Today’s daf (Shabbat 142a-b) discusses a number of questions concerning various forms of בורר (selecting/separating). Firstly, it addresses the words of Rabbi Yehuda taught in the previous Mishna (Shabbat 21:1, 141b) that ‘one many remove [a measure of] terumah from a mixture with one hundred parts of chullin (non-sacred) produce’, and later, it cites a Mishna (Beitzah 1:8, 14b) addressing whether it is permitted to separate legumes from a mixture with other impurities on Yom Tov.
Significantly, neither of these are classic cases of בורר-on-Shabbat (such as separating certain types of unwanted food from a mixture of different foods on Shabbat). However, as the Gemara itself notes in our daf, the concern for בורר applies in both these cases i.e. does this act of separating ‘מתקן’, i.e. fix/repair the mixture from being a compromised mixture (of permitted and forbidden or desired or undesired foods) to an acceptable one?
Interestingly, when we speak of the concept of תיקון (‘fixing’ or ‘repairing’), we often think about constructive actions that need to be done to an object or to a situation in order to improve them. But what makes the melacha of בורר so fascinating is that the very act of separation, where nothing is itself added to a mixture but instead where certain aspects are separated, is a creative and constructive act which can bring about a repair.

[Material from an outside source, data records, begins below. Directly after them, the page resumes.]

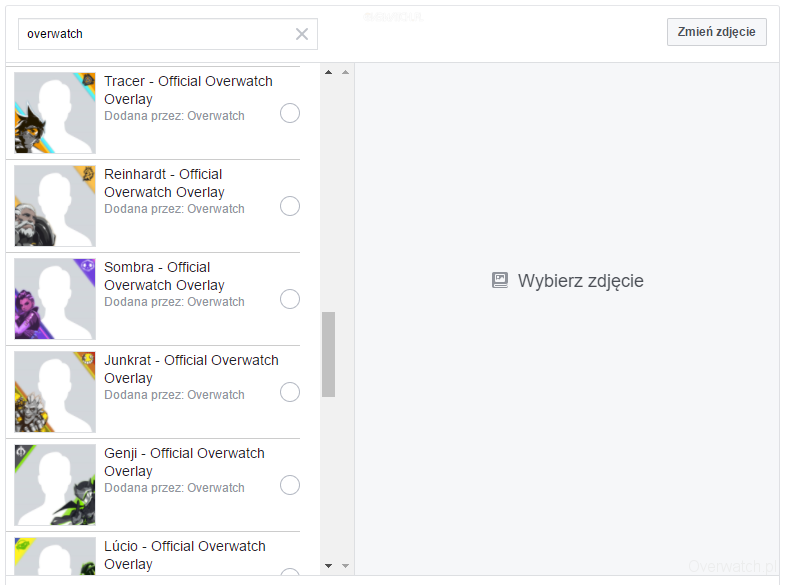The width and height of the screenshot is (788, 585).
Task: Click the Wybierz zdjęcie text
Action: pos(580,281)
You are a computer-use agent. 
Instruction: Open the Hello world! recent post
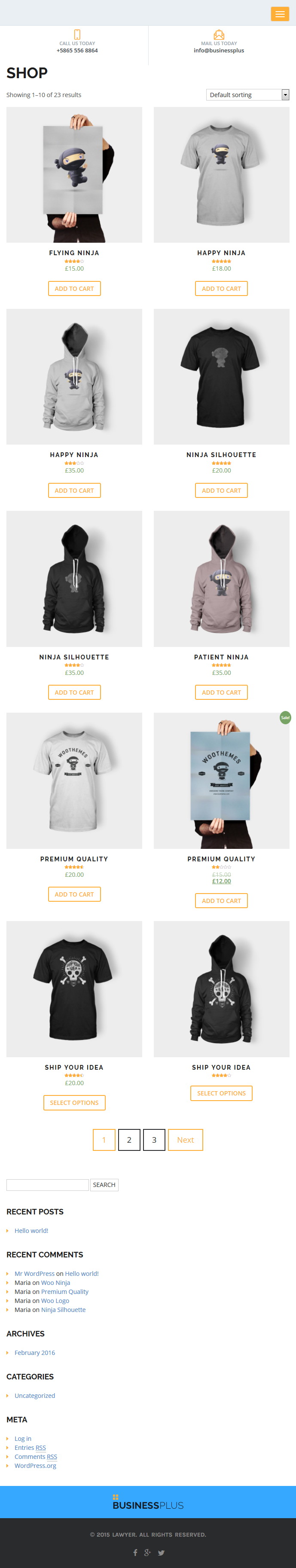tap(31, 1230)
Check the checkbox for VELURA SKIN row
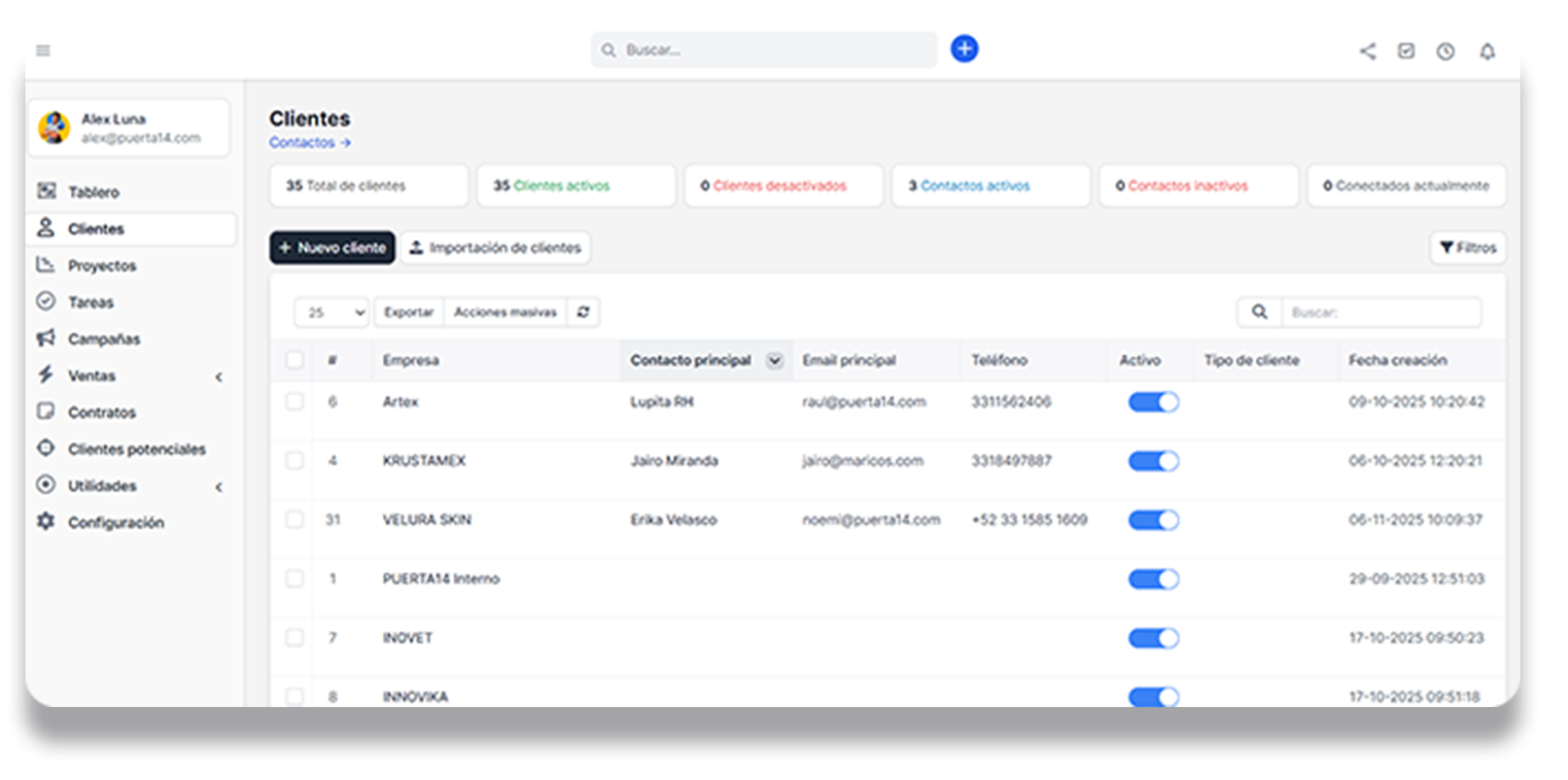Screen dimensions: 1568x780 click(x=295, y=519)
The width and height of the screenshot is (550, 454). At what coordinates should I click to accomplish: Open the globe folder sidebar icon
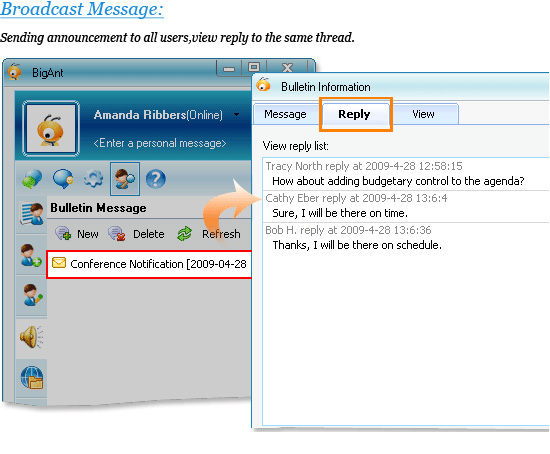[32, 378]
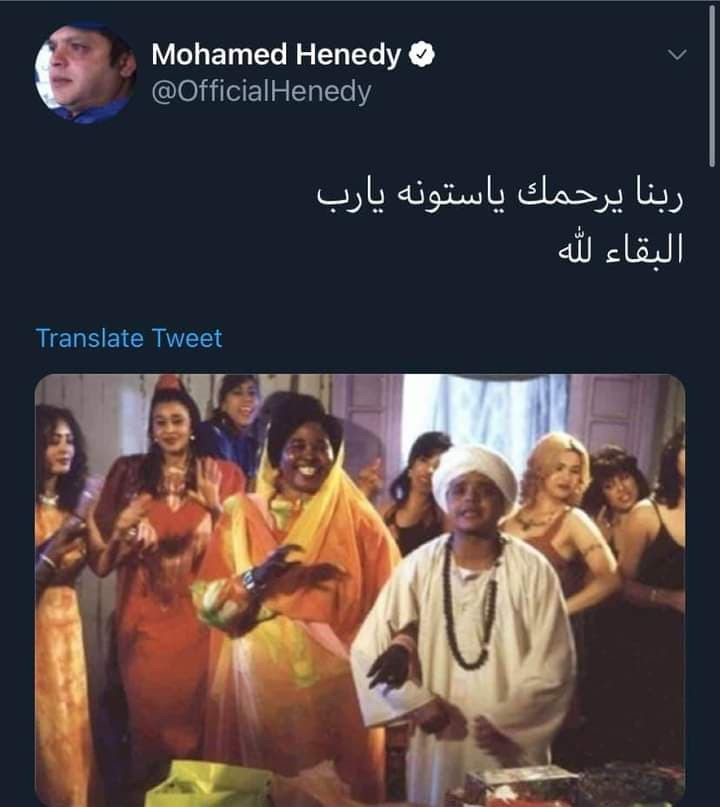Viewport: 720px width, 807px height.
Task: Expand the tweet options chevron
Action: tap(677, 55)
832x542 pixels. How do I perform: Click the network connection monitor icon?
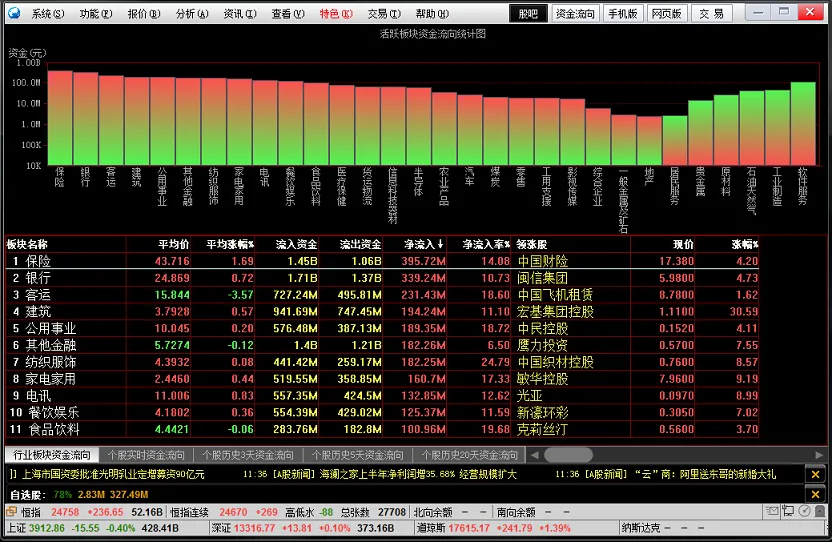788,511
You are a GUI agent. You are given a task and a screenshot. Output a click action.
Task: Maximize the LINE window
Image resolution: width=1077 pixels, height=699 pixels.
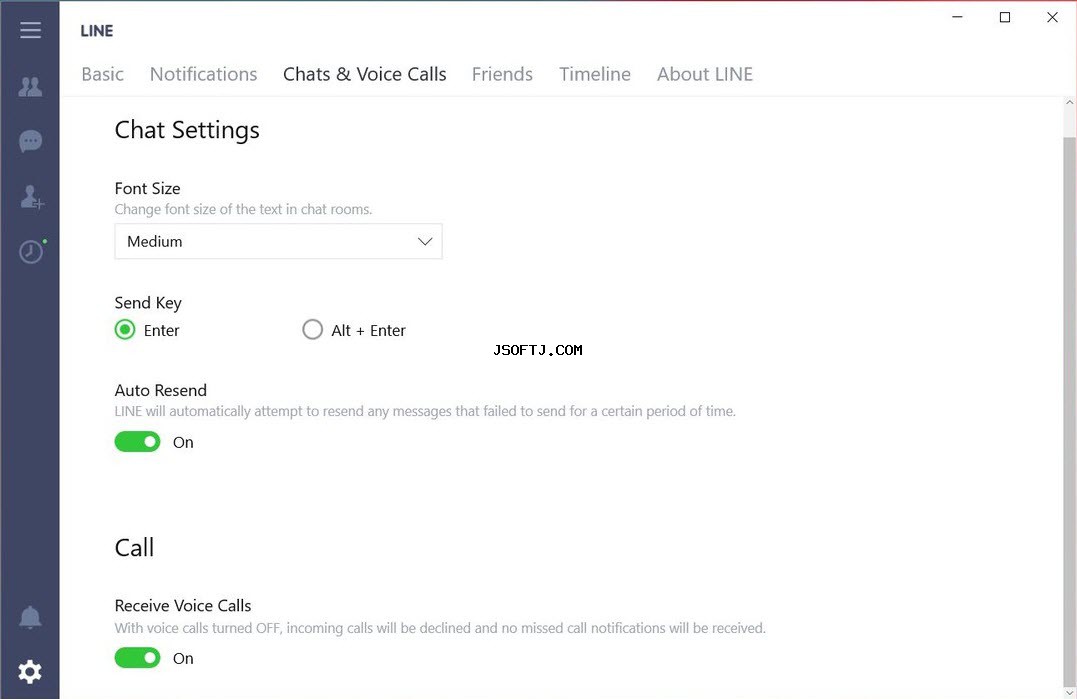1005,17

This week we commemorate Tisha B’Av during which time we mourn for our many national losses and, in particular, for the destruction of the Temple in Jerusalem, and it is during this time that we consider what we can do to repair (תיקון) the mistakes that were made by our ancestors in the past, as well as those that we continue to make in the present.

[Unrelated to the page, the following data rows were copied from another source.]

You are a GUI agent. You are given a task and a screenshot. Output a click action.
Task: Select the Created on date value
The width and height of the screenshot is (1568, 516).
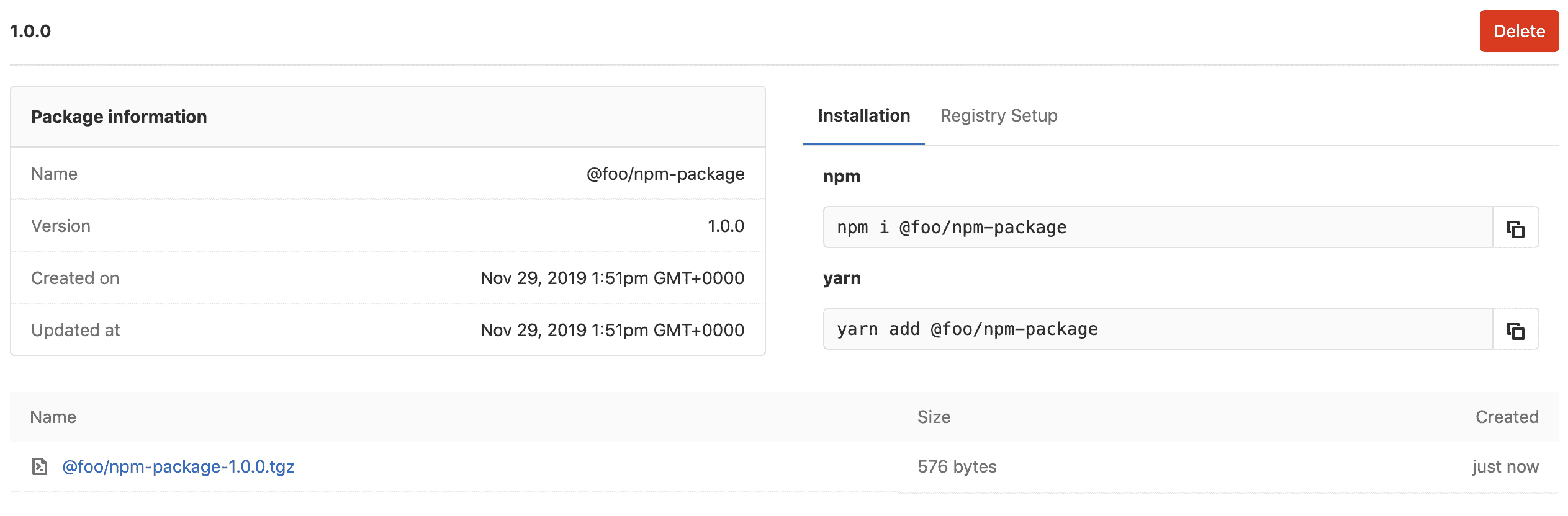613,278
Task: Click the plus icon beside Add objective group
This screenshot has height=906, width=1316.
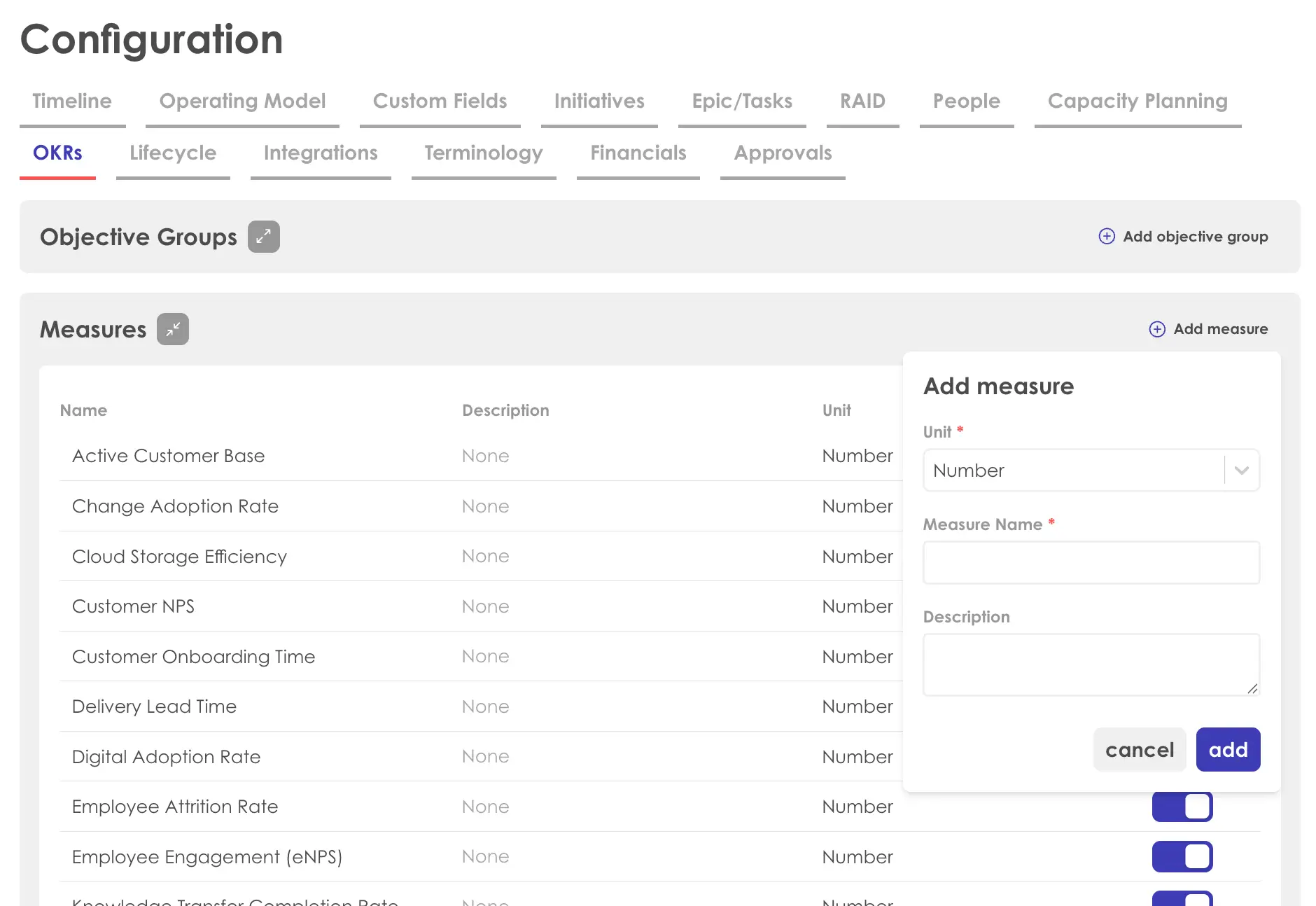Action: coord(1107,237)
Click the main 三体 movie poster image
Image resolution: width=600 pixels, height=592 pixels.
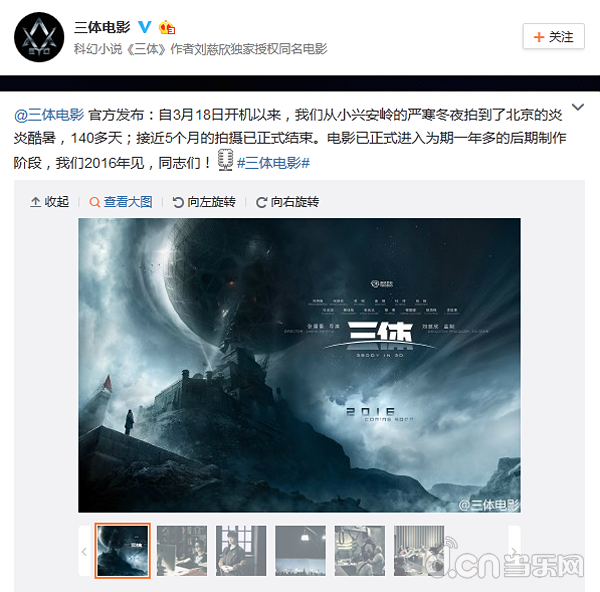[x=299, y=365]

Oftentimes, the concept of תיקון conjures up grand ideas in our minds, and at that moment we often convince ourselves that we don’t have the skills to realise those grand ideas. But sometimes, the greatest תיקון that we can do in our lives which can then help achieve a greater תיקון in a global scale, is one of separation – such as separation from bad behaviour, or separation from toxic relationships or toxic environments. Simply put, while many of us many not be sure what we can actively build to make the world a better place, all of us have within our reach certain choices about what we can separate ourselves from doing which, as noted in our daf, is itself considered to be an act of תיקון.

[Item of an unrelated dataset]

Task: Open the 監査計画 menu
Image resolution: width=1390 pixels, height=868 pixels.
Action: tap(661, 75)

Of course, the problem for many of us is that we often struggle to distinguish between the ‘good’ and the ‘bad’, and this confusion then makes it impossible to undergo acts of בורר in our lives. And this is why Shabbat is such an important day of the week, because on the day when physical בורר is forbidden, our task is to give ourselves the headspace to perform ideological, emotional, spiritual and philosophical בורר and thereby figure out what elements of our lives are good or bad; healthy or toxic.
And I believe this is why Shabbat ends with Havdalah, in order to remind us not only of the difference between Shabbat and the rest of the week, but also of the תיקון we can achieve throughout the week if we learn to draw distinctions between what should be part of our lives, and what should not.